Drug Costs Nearing $2 Billion, Warns Lilly Executive


By Kevin Davies Bio-IT World

BOSTON - The head of science and technology at Eli Lilly & Co. warned that the cost of producing a successful drug could top $2 billion by 2010 unless the pharma industry can identify new and better ways to improve efficiency and effectiveness of drug discovery and clinical trials.

Steven Paul, executive vice president at Lilly, issued his dire warning in the final keynote at the 2006 Drug Discovery Technology conference in Boston on Wednesday.

Paul said that multiple forces were conspiring against the pharma industry, including soaring R&D costs, lowered drug approvals, increased development times, the loss of patent protection on several blockbusters, safety issues, and pricing pressures. The sole positive in this scenario is the flow of biological breakthroughs.

Current Lilly estimates put the cost of a new medical entity at $1.2 billion. Extrapolating that figure, the cost will reach $2 billion by 2010, Paul warned. “This business model will become fundamentally untenable if we don’t do something about it.”

In the next five years, Paul noted that more than 80 successful drugs will lose patent protection, including Zocor, Ambien, and Lipitor. The effective patent life of blockbuster drugs is approaching 10 years, said Paul, who contrasted that short lifespan with the 50 years of copyright protection enjoyed by Mickey Mouse! “We should start the clock when the drug reaches market,” Paul suggested.

Critical Path Praise
Paul praised the FDA for its Critical Path initiative. “Things have gotten so bad, even the FDA has sympathy for us,” Paul joked. But Lilly has itself “dissected and deconvoluted the drug discovery process,” said Paul, with the goal of improving R&D efficiency and the effectiveness of clinical research.

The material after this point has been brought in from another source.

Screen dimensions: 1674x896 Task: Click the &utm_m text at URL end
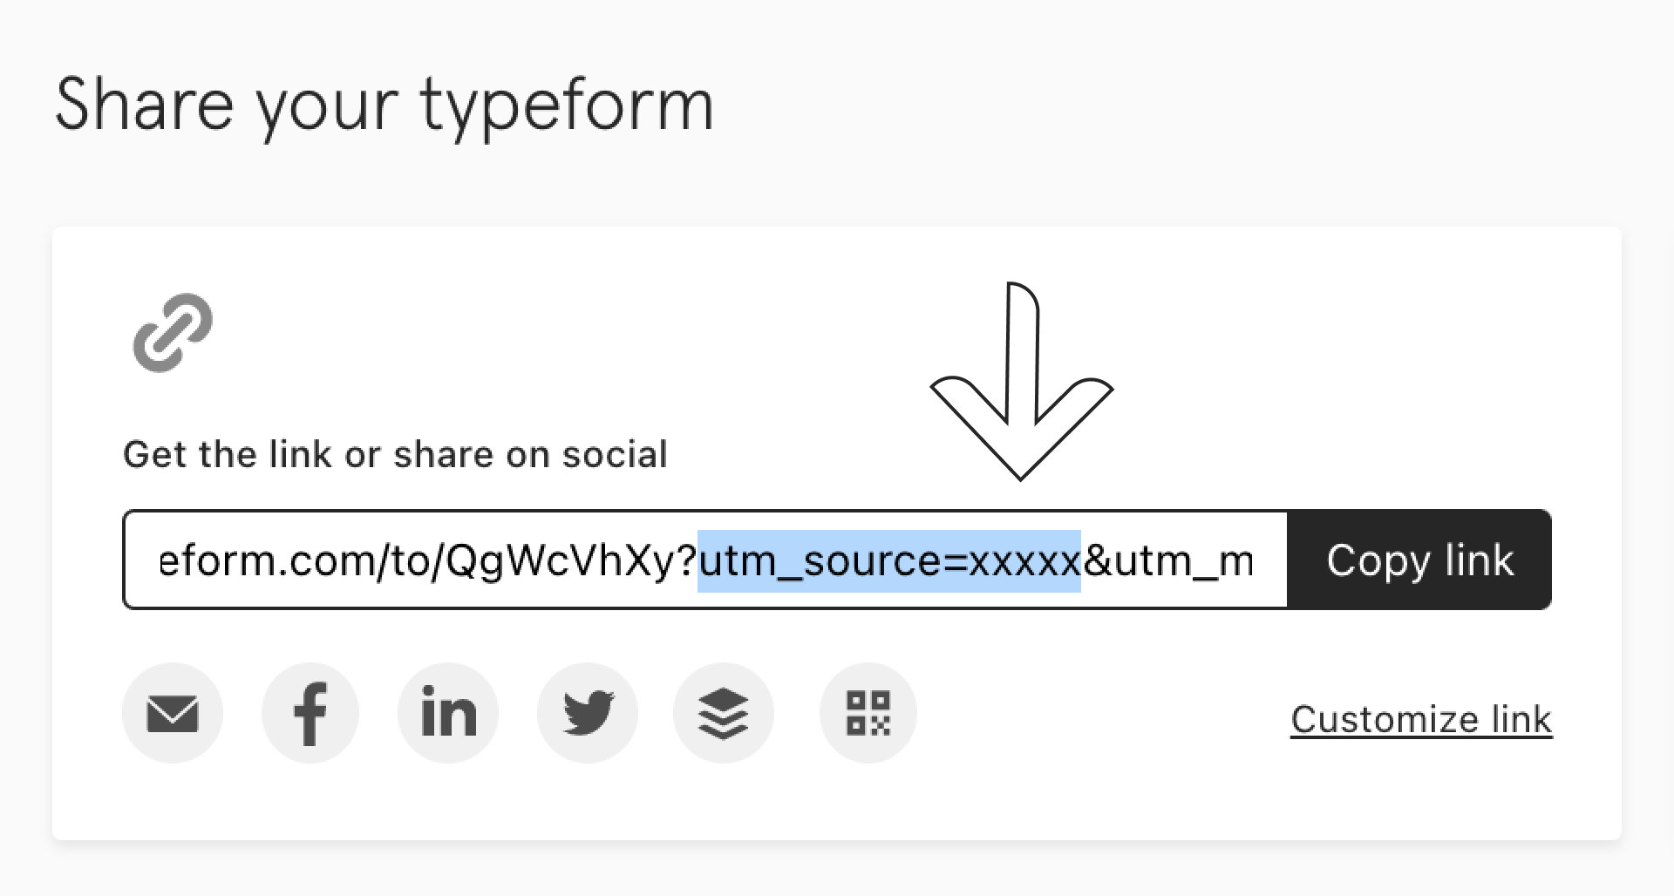tap(1168, 561)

Two of the major points Lilly is focusing on are the rate of attrition in Phase II trials (only one in five drugs passes along to Phase III) and reducing the cost of new medical entities from $1.2 billion to $800 million. “We have targets up the wazoo,” said Paul. “Finding leads, small molecules … that’s another order of magnitude [harder].” Biomarkers will be “useful all across the value chain,” aided by the Biomarker Consortium.

Paul identified the gap between lead discovery and the clinic as the “sweet spot for drug discovery.” Paul’s goal is to reduce that timeline to 1,000 days.

Ultimately, however, all drugs carry some risk. Paul said the “public must understand the benefit-risk equation.” He compared the adverse events associated with statins with the fatalities of driving. One million auto drivers give rise to some 220 fatalities each year. By contrast, of one million patients taking statins, only two deaths are associated as a result of serious side effects.